Após consumada a votação no Congresso que permitiria a
abertura do processo de impeachment do presidente Collor, a imprensa
internacional, mais precisamente, a BBC de Londres afirmava em seu noticiário,
alguma coisa mais ou menos assim: que “a Globo ergueu e as outras emissoras
derrubaram o presidente brasileiro”.
Nos governos seguintes, Itamar Franco, Fernando Henrique
(dois mandatos), Lula da Silva (dois mandatos) e Dilma Rousseff (primeiro ano
de mandato), esta imprensa viciada em erguer e defenestrar, empenha-se em
derrubar ministros, assessores diretos; também se empenha em emplacar
auxiliares diretos para atuar junto aos mandatários republicanos. É um vício
que ela traveste de “vigilância” democrática, para passar ao público a idéia de
um quarto poder, capaz não só de fiscalizar, mas também de se impor enquanto
formadora de opinião e, sustentada por princípios e valores morais e éticos, a
partir dos quais pautam suas reportagens, denúncias, campanhas contra corrupção
e pelo zelo da coisa pública, segue impondo sua vontade e seus interesses,
sempre pintados como defesa dos interesses públicos.
Com este chavão tão agradável aos olhos dos leitores e
telespectadores e aos ouvidos dos que ainda apreciam o rádio, eles torcem e
distorcem a realidade, impondo a verdade que interessa ao órgão no qual esteja
prestando serviço. Mas se posiciona como formador de opinião pública e, ao
mesmo tempo, porta-voz desta mesma opinião, por ele engendrada pouco antes.

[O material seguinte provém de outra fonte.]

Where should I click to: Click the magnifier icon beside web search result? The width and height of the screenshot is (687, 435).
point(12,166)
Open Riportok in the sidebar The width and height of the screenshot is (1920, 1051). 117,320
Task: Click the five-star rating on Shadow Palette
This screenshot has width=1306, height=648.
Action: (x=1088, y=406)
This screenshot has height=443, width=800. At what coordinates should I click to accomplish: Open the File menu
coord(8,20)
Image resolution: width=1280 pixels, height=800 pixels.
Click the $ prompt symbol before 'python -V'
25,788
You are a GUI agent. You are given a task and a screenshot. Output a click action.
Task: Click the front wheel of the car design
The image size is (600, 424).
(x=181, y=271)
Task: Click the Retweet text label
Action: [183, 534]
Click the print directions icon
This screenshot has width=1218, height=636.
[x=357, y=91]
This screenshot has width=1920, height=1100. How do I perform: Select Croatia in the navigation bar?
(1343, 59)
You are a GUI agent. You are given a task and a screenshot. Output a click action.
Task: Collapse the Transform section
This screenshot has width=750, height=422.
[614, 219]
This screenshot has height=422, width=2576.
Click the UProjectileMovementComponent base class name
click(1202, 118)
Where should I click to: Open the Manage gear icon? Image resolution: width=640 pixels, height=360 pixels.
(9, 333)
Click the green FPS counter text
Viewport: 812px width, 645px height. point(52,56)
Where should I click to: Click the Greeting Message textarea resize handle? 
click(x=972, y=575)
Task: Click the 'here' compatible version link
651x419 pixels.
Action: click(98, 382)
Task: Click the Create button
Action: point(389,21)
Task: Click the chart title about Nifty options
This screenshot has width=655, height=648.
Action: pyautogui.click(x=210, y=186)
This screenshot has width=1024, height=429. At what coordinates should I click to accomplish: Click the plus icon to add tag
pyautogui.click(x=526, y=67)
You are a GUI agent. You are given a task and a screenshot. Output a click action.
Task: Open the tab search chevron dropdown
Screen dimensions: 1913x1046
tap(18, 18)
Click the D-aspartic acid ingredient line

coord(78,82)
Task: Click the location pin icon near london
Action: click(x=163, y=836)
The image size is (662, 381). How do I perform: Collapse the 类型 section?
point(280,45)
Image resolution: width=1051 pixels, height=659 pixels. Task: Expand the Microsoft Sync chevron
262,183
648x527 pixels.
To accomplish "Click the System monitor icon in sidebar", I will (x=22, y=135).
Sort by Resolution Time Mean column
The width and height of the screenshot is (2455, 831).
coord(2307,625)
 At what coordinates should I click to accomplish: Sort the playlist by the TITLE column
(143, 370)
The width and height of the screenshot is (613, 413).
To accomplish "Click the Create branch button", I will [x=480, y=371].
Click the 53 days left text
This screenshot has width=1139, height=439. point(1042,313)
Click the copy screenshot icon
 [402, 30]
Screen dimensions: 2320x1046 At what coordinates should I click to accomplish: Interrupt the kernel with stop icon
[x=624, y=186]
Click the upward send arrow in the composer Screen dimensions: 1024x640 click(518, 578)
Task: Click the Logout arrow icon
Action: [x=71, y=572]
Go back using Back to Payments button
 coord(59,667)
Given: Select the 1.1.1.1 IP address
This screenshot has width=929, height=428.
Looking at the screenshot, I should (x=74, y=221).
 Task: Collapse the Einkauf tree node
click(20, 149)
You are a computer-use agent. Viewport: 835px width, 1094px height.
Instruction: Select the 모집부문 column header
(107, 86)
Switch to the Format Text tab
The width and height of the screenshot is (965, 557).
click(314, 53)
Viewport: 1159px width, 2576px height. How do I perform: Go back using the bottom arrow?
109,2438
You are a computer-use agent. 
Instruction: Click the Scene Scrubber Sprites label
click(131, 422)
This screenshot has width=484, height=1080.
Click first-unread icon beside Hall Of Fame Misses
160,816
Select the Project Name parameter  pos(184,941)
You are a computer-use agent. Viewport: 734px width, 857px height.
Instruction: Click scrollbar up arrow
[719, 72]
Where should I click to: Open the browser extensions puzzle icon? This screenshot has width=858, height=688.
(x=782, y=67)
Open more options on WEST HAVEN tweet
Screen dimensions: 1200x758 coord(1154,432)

Até quando? Qual será o próximo alvo?
Ao juízo do autor destas linhas, neste momento em que elas
estão sendo escritas, a imprensa está enveredando por uma linha de conduta
arriscada. Ela está escorregando para uma partidarização perigosa! Dúvidas,
caro leitor? Dê-se ao trabalho de fazer uma incursão pelas publicações que
antecederam e precederam a eleição da presidente Dilma Rousseff; dê-se uma
rápida garimpada no noticiário entre sua posse e a sua histórica participação
na abertura da Assembléia Geral da Organização das Nações Unidas, em setembro,
na cidade de Nova York; verifique-se como se utilizou no período pré e
pós-eleitoral de 2012, o vastíssimo material impresso, televisivo e radiofônico
produzido durante o pretenso “mensalão”, tido como o processo mais bem
conduzido por uma corte superior. E, assim, tire suas próprias conclusões.
José Jorge Andrade Damasceno é Doutor em História social
pela Universidade Federal Fluminense e Mestre em História Social pela
Universidade Federal da Bahia; professor adjunto no Colegiado de História, do
Departamento de Educação, Campus II da UNEB, Alagoinhas, BA.